Can the Endless War be Ended? Read The Inbetween People and share your thoughts with me.



  1. I was already looking forward to reading this--I am all the more so now. I read Elias Chacour's Blood Brothers several years ago and was very moved by it.

  2. If it can, I hope it can be ended with less slaughter than Sri Lanka's allegedly bloodless victory over the Tamil Tigers. As a non-fiction bookened to the Inbetween People, I would highly recommend The Cage, by Greg Weiss. Sri Lanka's long-festering ethnic conflict between the Sinhalese majority and the Tamil minority is a mirror of the Israeli-Palestinian conflict. The best part of Weiss's book is that it forces the reader to ask his or herself tough questions about international negotiations, ethnic cleansing, and sacred texts used to justify land-grabs and South Africa-style apartheid.

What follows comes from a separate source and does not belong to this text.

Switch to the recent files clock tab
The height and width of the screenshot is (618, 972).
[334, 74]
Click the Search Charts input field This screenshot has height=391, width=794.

    Here is my review of Weiss's book:

    In years past, I have likened the Israeli-Palestinian fracas as a gang war like that of the Crips and the Bloods. One hopes that an end can be in sight for that tiny scrap of Middle Eastern real estate utterly devoid of oil, but seemingly precious to those who use the Book of Revelation and Jack Chick tracts to determine their foreign policy decisions. (Not naming any names, but I think we all know what crazy band of religious fanatics I'm talking about.)